Despite that slight deviation, I owe Chalmers Johnson a huge debt. By making me feel that my years of investigative work and research on U.S. foreign policy were worthwhile, he helped launch my career as an independent freelance journalist. He is also noteworthy for his courage and honesty as an intellectual who was able to question his earlier support for the Vietnam War (and his consulting work for the CIA) and forge a new way of looking at America and its past.
I salute Chal for his life and work, and often wonder what he would be saying about the new Cold War in Asia and the Pentagon’s preparations in Japan and along the Pacific Rim to fight a war of aggression to destroy China and “protect” Taiwan.
I know he would have some acerbic words that would raise hell at the Pentagon and every think tank in Washington.
Chalmers Johnson. Presente!
I later learned that Nick Kristoff, then the Tokyo Bureau Chief of The New York Times, was talked out of running a story on my documents by the US Embassy, which explained to him and other reporters that what I had uncovered was “old news.” This from the same liberal who won a Pulitzer for his coverage of the Tienanmen Square student revolt in China.
Please tell us more about what you think Chalmers Johnson "would be saying about the new Cold War in Asia and the Pentagon’s preparations in Japan and along the Pacific Rim to fight a war of aggression to destroy China and “protect” Taiwan." When Johnson passed in 2010, Xi was not the paramount leader in China and "one nation two systems" was the operational paradigm for how China ruled Hong Kong (and would presumably rule the Taiwan after unification).

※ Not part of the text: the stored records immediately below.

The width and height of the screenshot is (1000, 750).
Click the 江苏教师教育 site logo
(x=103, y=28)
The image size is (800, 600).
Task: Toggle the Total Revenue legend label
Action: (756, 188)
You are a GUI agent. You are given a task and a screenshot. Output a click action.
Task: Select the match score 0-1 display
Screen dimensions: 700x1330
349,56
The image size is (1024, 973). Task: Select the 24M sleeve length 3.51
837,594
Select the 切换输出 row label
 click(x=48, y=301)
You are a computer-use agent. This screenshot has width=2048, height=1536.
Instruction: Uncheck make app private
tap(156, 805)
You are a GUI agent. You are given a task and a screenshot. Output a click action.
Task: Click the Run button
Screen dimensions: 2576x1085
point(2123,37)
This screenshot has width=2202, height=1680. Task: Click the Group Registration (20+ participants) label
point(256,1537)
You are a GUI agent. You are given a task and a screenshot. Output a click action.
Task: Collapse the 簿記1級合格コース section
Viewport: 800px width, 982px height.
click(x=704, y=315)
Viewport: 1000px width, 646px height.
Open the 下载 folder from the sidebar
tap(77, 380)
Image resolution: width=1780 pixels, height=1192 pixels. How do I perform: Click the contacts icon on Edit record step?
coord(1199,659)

China had recently become a member of the WTO and many commentators believed that greater trade and ties to world community would lead to gradual political liberation in China. That illusion ended with Xi's repression in Hong Kong and on the mainland in the decade since. I am very curious what you think Johnson would have made about these developments in the PRC and its sphere of influence and what he would think would be the appropriate response of the US and its East Asian allies? Am I mischaracterizing the increasing repression in China and Hong Kong under Xi's rule?